The imputed values were estimated using the predictive mean matching (PMM) algorithm. PMM is an algorithm that matches the missing value to the observed value with the closest predicted estimate [4]. The predicted mean is estimated in a regression equation where a random residual term is added to the estimate in order to account for missing data uncertainty. In PMM, instead of using the predicted estimate, the imputed value is randomly selected from observed values that are closest to the predicted estimate. For example, an older single man misses a measurement for blood pressure and the value for this man is estimated to be 102.34 mmHg by regressing blood pressure on age and sex. Five other older single men have observed blood pressures of 103; 103; 102; 101, and 104 mmHg, respectively. The missing value is then imputed with a random draw from these five blood pressures. PMM has several advantages when imputing cost data. It is more robust against non-normal data as it uses the observed distribution of the data. Furthermore, it imputes only plausible values because it randomly draws from observed values. The process of estimating imputed values is repeated in sequential cycles, each time using the updated data with the imputed estimates from the previous cycle. These cycles are called iterations. One of these iterations (e.g. the 100th) was selected and used as an imputed data set until ‘m’ data sets were selected in total. We used 200 imputations to minimize internal variation so that the imputation variation would not affect the performance of each imputation method [1, 1820]. We performed MI using the chained command in Stata 12, which uses fully conditional specification to perform the multiple imputations [21].

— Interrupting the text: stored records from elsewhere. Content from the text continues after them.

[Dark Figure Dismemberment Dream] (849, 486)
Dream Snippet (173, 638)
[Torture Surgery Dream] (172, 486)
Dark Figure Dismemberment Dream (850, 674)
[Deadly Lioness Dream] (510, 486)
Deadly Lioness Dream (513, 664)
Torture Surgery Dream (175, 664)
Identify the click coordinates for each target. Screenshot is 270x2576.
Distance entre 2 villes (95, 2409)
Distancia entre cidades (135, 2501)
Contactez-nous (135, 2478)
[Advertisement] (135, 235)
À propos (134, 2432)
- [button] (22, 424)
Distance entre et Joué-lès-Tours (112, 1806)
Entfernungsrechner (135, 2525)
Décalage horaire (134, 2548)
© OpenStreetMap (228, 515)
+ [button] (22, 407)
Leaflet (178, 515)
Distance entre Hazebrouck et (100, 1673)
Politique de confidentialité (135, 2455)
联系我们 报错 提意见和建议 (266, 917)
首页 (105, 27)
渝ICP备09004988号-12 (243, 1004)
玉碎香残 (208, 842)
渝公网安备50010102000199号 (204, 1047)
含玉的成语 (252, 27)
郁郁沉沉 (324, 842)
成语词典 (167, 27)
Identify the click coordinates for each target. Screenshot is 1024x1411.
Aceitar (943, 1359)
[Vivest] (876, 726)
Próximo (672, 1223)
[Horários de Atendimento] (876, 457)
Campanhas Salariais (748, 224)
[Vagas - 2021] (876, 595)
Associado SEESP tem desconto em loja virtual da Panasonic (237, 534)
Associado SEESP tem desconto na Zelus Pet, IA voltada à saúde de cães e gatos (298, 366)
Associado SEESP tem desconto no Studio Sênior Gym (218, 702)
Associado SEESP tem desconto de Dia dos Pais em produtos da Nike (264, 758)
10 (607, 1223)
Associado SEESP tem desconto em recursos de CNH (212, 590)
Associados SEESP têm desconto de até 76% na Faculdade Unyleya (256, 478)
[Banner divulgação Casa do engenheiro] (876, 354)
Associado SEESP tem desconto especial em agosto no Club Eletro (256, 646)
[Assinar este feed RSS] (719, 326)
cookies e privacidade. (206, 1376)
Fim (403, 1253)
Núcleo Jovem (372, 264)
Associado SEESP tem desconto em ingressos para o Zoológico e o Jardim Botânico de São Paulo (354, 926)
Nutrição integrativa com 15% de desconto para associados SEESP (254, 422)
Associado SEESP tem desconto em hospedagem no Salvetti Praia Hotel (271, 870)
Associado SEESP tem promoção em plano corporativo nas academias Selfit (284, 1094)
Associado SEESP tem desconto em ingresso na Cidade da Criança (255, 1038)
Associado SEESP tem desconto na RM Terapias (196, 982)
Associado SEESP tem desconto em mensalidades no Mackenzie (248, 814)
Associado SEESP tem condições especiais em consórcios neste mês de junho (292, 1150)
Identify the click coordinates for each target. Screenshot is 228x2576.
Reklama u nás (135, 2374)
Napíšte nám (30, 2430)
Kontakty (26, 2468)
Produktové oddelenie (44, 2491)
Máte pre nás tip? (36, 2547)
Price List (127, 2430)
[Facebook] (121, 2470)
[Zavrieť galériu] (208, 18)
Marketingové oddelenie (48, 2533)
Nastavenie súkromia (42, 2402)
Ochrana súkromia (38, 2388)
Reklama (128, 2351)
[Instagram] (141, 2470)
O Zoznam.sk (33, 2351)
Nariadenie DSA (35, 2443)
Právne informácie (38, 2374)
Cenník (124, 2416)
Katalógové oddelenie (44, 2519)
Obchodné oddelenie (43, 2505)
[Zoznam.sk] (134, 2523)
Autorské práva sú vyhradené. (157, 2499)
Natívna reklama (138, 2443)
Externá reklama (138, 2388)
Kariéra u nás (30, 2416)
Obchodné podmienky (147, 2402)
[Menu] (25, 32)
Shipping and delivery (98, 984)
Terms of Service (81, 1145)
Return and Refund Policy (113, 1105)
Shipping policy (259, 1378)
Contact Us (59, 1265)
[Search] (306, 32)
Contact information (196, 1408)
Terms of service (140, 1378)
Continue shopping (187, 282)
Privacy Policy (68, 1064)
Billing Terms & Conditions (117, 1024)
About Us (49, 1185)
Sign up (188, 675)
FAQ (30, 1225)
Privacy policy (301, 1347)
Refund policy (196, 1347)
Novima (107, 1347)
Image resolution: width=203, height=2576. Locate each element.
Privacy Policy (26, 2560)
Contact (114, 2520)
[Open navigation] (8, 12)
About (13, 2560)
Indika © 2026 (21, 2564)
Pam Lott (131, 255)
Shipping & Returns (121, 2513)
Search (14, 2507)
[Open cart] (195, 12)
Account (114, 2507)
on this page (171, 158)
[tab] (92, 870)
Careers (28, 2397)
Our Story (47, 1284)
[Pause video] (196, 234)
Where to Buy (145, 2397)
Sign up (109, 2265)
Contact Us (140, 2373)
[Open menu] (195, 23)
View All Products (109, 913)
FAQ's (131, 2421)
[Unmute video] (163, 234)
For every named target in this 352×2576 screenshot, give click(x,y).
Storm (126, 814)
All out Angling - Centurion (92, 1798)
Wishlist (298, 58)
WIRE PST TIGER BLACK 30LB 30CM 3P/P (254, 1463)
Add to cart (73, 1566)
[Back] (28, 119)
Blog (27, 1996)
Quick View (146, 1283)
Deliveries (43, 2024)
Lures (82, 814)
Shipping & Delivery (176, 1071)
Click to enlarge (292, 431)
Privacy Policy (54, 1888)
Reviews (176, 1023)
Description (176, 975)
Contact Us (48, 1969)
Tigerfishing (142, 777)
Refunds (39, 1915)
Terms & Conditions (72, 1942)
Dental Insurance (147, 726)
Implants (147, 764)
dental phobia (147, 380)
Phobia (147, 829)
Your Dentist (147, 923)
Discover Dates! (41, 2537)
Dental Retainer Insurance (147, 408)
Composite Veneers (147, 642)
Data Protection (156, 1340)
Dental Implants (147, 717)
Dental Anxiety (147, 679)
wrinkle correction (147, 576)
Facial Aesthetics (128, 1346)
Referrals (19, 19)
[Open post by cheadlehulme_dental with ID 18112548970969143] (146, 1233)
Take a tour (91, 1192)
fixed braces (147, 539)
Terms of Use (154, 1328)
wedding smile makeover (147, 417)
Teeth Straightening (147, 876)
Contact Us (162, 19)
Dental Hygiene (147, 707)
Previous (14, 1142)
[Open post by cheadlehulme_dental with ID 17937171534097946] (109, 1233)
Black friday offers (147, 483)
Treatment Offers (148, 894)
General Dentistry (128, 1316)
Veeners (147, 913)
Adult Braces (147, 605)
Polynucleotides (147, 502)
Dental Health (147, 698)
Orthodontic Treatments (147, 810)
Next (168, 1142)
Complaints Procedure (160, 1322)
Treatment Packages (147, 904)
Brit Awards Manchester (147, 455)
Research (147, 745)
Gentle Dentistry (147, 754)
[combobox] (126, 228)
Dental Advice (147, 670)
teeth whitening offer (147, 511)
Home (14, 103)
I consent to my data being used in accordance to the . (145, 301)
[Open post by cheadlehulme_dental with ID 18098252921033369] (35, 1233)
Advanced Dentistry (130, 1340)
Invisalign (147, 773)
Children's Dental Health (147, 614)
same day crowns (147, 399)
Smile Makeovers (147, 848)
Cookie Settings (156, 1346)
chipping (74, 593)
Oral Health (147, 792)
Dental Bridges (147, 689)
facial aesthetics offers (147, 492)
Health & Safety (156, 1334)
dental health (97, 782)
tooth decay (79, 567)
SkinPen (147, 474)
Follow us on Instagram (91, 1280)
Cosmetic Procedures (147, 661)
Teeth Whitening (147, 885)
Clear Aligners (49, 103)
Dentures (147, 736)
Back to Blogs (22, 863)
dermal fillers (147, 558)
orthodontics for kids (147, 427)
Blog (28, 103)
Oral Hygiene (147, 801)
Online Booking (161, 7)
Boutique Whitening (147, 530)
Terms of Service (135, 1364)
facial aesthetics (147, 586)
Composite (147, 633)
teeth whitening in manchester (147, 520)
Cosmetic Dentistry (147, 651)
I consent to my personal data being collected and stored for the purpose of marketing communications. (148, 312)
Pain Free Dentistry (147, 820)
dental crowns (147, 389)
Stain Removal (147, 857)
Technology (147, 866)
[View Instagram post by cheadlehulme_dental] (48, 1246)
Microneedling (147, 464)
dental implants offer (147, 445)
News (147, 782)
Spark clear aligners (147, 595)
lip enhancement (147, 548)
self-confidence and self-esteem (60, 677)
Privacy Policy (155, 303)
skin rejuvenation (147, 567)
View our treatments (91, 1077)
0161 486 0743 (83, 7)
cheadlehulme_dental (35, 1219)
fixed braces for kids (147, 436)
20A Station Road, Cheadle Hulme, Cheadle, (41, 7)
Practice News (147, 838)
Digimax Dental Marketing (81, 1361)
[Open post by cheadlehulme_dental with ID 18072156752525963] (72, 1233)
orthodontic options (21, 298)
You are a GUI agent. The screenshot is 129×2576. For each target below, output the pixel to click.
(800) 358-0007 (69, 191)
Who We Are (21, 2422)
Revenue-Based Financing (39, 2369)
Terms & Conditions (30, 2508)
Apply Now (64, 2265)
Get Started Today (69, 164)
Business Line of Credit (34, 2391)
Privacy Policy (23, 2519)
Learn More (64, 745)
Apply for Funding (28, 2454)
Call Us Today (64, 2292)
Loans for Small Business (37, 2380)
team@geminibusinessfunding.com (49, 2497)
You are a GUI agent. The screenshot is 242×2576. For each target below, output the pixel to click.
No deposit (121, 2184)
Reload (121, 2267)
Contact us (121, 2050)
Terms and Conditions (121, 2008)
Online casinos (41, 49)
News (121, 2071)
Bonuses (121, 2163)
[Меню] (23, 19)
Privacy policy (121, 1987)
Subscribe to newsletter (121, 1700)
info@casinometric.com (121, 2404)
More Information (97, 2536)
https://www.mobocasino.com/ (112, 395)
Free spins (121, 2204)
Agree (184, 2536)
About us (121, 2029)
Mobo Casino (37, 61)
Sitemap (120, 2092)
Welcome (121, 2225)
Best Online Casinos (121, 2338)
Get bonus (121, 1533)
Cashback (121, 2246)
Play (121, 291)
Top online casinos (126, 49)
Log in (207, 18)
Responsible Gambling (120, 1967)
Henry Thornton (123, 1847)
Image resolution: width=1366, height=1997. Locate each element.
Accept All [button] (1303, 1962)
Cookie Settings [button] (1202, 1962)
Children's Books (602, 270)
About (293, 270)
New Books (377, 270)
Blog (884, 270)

We performed the multiple imputations stratified by treatment group to maintain the possible group effect in the data. For all multiple imputation strategies we checked the convergence plots to see if iterations were free from trend, and imputations were successful. To solve any occurring convergence problems, we merged highly correlated variables together. For this reason, travel costs were merged together with total programme costs (correlation coefficient >0.9). In-patient hospital consultations and in-patient length of hospital stay were also highly correlated and were therefore merged together as well.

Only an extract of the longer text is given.